Vous avez co-écrit ce récit avec deux amis de fac, Joub et Christophe Hermenier. Votre personnage principal, Yvan, c’est un mélange de vous trois ?

En grande partie ! Avec une plus forte proportion de Christophe, car c’est lui qui a subi un double deuil et la perte de son boulot l’année de nos 50 ans. Tous les gens qui gravitent autour d’Yvan sont composés avec des éléments de nos biographies ou de celles de nos amis et amies. Mais cela reste une fiction !

davodeau-couloirs-aeriens-bienEn effet, pour Yvan la cinquantaine est une période difficile…

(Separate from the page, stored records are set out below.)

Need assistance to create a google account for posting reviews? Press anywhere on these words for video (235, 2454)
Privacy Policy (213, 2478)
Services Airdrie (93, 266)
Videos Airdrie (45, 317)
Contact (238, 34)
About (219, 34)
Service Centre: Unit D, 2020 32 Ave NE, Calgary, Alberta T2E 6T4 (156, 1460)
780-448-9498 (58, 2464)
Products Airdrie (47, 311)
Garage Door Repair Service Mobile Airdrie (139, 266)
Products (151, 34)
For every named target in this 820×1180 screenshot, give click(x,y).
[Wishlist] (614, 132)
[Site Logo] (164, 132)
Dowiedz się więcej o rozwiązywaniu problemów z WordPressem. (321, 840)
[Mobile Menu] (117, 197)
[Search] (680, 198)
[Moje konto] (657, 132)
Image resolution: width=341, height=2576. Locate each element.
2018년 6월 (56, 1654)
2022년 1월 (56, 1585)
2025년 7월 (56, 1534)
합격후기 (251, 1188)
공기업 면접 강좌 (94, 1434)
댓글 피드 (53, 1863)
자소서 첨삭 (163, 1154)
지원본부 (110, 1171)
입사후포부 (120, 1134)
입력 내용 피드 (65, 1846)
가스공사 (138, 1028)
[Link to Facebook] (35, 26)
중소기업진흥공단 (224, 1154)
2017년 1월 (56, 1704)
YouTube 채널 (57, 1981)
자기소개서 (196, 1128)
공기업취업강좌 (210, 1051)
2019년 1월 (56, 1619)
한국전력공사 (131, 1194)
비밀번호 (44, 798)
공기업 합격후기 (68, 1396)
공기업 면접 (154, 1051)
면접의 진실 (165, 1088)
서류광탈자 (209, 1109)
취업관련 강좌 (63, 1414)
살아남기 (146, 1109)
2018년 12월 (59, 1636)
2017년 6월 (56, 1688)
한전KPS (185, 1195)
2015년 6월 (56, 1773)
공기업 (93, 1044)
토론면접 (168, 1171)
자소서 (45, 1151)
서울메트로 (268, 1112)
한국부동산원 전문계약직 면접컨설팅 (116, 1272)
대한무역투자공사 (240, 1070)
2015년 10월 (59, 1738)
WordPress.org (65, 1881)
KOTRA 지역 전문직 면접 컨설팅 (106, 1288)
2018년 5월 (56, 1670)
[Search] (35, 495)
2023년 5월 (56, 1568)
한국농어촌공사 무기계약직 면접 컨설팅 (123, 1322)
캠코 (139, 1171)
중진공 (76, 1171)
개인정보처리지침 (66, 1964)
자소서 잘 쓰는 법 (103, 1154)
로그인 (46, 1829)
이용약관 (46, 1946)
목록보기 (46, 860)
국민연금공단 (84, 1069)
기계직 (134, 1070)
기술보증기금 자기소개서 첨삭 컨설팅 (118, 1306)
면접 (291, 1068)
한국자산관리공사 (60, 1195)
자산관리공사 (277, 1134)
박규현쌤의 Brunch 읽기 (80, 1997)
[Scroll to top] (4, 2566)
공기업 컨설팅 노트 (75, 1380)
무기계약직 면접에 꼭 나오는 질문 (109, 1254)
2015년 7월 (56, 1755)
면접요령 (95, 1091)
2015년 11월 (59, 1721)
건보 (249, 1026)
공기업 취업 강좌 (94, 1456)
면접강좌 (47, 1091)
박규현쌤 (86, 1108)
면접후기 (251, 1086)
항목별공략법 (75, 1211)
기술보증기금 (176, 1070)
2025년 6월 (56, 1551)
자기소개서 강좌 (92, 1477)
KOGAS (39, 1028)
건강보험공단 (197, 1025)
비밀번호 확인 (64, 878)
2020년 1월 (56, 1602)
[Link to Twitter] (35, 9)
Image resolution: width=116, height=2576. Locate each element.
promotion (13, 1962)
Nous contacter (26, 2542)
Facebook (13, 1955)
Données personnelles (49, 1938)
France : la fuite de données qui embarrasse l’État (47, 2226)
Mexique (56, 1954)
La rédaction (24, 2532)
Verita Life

L’année de nos 50 ans, on l’a vue arriver de loin. Elle nous intriguait un peu, parce qu’à l’âge de 19 ans, nous étions trois jeunes pleins d’énergie et d’une morgue inconsciente, et nous étions allés à la fête d’anniversaire d’un mec de 50 ans. On avait alors le sentiment que c’était un mec fini… on a un peu changé d’avis depuis ! On était attentifs à ce qui allait nous arriver. Plutôt que de subir cette période, on a décidé de la transcender dans un récit. On part d’un malheur, mais ce n’est pas seulement ça. En fait, Joub, Christophe et moi n’avons pas la même approche de cette période de la vie. On a utilisé nos différences de perception pour nourrir tous nos personnages. Pour Christophe, ça a été plus dur. Joub l’a pris assez mal, d’avoir cet âge. Quand je leur dis que c’est la plus belle période de la vie, ça les rend furieux ! C’est précisément parce qu’on était en désaccord qu’on s’est dit qu’il fallait qu’on anime nos personnages avec ces différents points de vue.

Malgré tout, vous avez réussi à en faire une histoire lumineuse. Par quel tour de magie ?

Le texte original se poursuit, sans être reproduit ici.